If you don’t know anyone with Parkinson’s you will soon enough.
I have enough friends and acquaintances with Parkinson’s that I have suggested maybe working dogs leads to Parkinson’s. Bad joke, I know, but that’s how prevalent this disease is as the population ages.
This BBC documentary has been described as “possibly the most powerful documentary you will see this year.”
It’s another terrific piece of illuminating service work from Jemima Harrison, the creator of Pedigree Dogs Exposed.
Pass it on. Research in this area saves lives — maybe your own.
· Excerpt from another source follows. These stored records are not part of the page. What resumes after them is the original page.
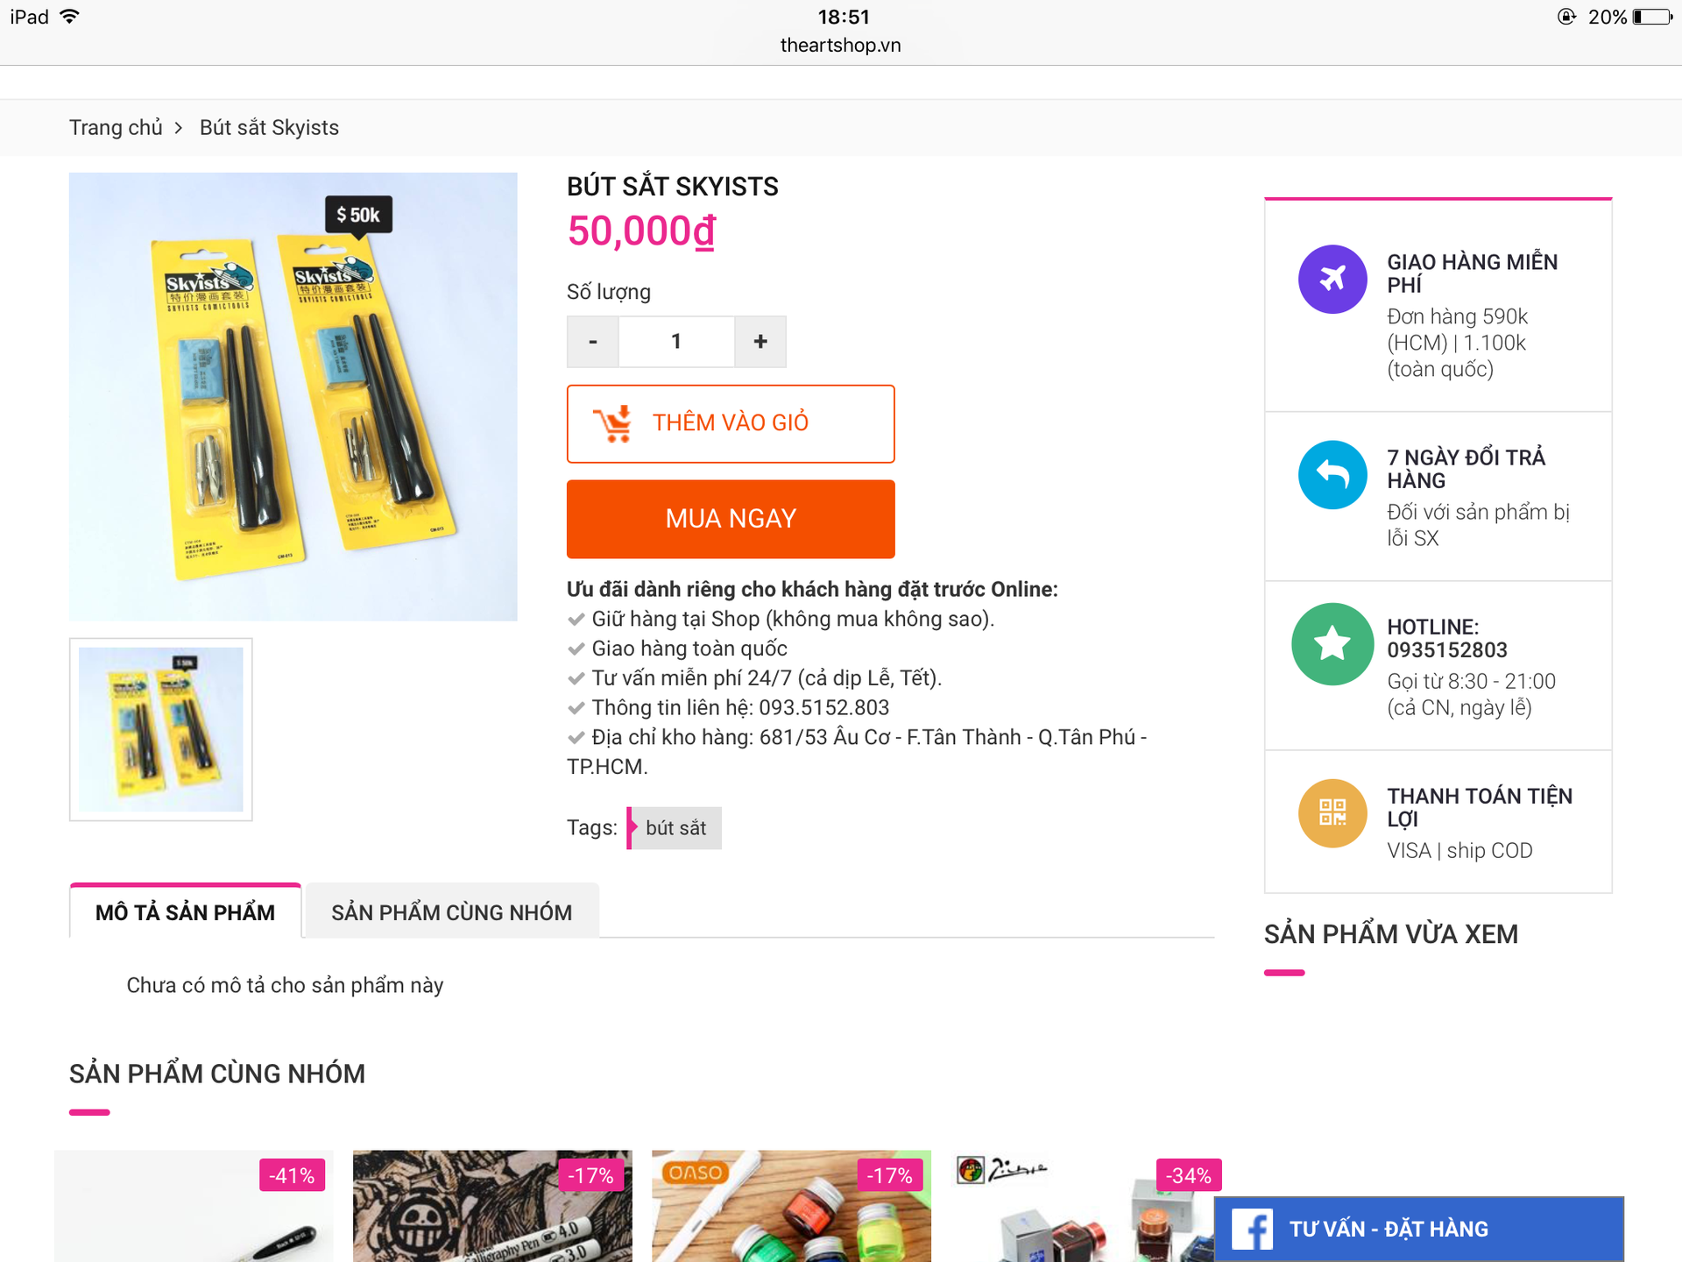Screen dimensions: 1682x1262
Task: Go to Trang chủ breadcrumb link
Action: point(116,128)
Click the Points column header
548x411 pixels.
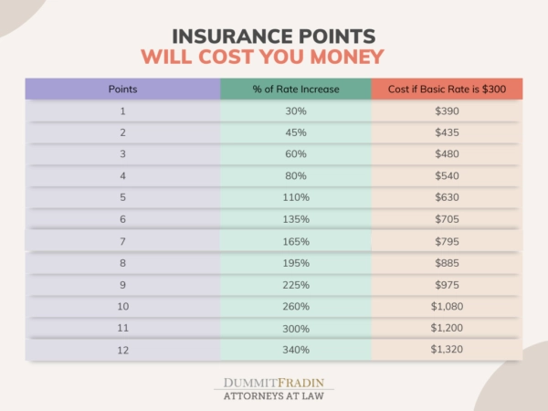tap(122, 89)
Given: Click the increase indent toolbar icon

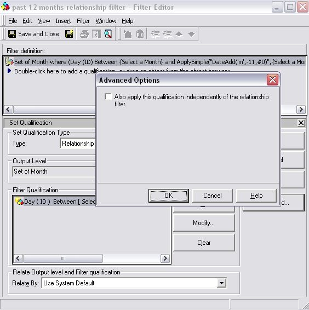Looking at the screenshot, I should 155,35.
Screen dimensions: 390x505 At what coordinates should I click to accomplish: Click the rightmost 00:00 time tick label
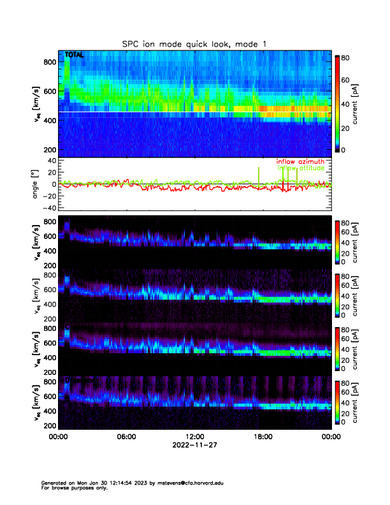tap(330, 437)
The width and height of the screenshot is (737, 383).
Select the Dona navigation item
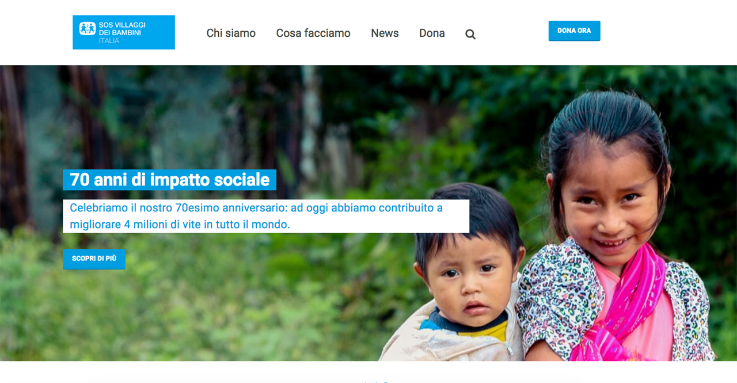coord(432,33)
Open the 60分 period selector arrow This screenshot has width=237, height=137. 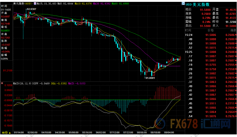10,133
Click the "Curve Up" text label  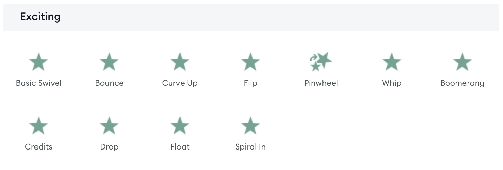click(180, 83)
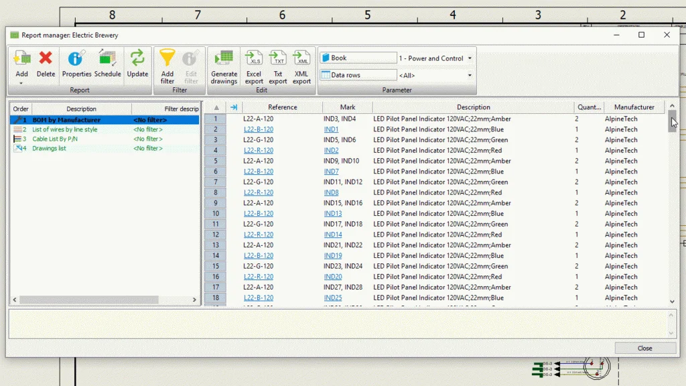Generate drawings from the report
Screen dimensions: 686x386
[x=224, y=62]
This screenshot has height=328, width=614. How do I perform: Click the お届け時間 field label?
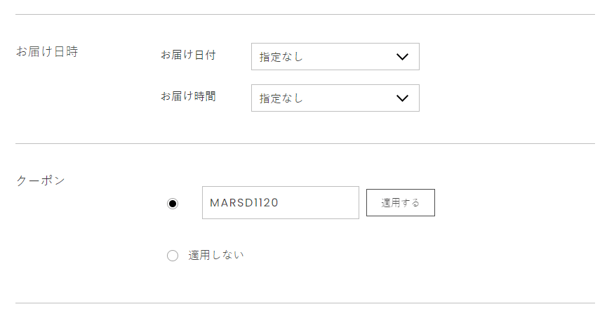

It seems trite to hail the brilliance of the documentation of immense suffering, but there it is: The Parkinson’s Drug Trial: a Miracle Cure? (BBC Two), which followed four brave, tragic, funny individuals through a drug trial they hoped would cure their Parkinson’s disease, was one of the most powerful documentaries you will see this year.
The premise was as follows: desperate to find a way of halting the grim progression of their Parkinson’s disease, 42 people volunteered in 2012 for a risky trial of a surgical procedure in which a high dose of a naturally occurring protein called glial cell-derived neurotrophic factor (GDNF) was to be injected deep into their brains. The show focused on four of those people, along with the doctors in charge of the procedure, during the selection process for the trial and its first half.
After Alzheimer’s, Parkinson’s is the world’s second-most common neurodegenerative disease. The stakes of this trial were high, but the show’s sharp focus on the four individuals made this abstract horror into one that was overwhelmingly and heartbreakingly intimate.